To access this information, a method like this would be useful:
@feed.comments.count
And indeed, that would be possible if feeds were related to comments through entries:
# feed has_many :comments, :through => :entries
Unfortunately, we cannot relate documents in one collection, feeds, to embedded documents (e.g. comments) in a second collection, entries. I’ve tried the following approach to fetch comments for a feed:
@feed = Feed.find(params[:feed_id]) @entries = @feed.entries.all # count comments for feed @comments_total = @entries.inject(0) do |sum, entry| sum = sum + entry.comments.count end
It’s slow, taking around 3-4 seconds for a few hundred entries and between 20-40 seconds for a feed with ~ 10 000 entries.
One solution: separate collections for entries, comments and likes, with comments/likes linked to both entry and feed using foreign keys. In other words – back to the relational approach.
Recap
Let’s review what’s happened so far:
- I decided to use a non-relational approach, but was forced by the data structure into relating feeds with their entries
- I’m using a schema-free database, but ended up explicitly defining collection fields
- The lack of a good has_many :through solution pushed me further towards a relational approach
- I’m still forced to do a good deal of “hash re-writing” before saving data to collections
At this point you may be asking: what, in this case, is the benefit of using MongoDB or another “NoSQL” solution over, say, MySQL? Frankly, apart from the answer “fast writes”, so am I.

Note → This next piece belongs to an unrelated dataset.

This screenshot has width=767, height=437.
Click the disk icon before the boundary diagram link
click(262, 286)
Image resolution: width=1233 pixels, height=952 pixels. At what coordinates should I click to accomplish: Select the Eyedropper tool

It may be that there are good use cases for “NoSQL”, of which this is not one. It may be that I need to completely rethink my approach: for example, storing all fields in a single collection of entries and using map-reduce to do fast queries. It may be – no, it’s certain – that my Ruby/Rails coding skills need to improve.
That said I find, repeatedly, that more complex data structures are difficult to “shoe-horn” into MongoDB. In my day job as a bioinformatician, data are not just “big” – they are always complex. The JSON string of a Twitter entry is not complex. A blog, with posts and embedded comments, is not complex. These are the kinds of example applications beloved of trendy web developers and to be honest, I need less trivial demonstrations to convince me that new technology, exciting though it may be, is useful to me.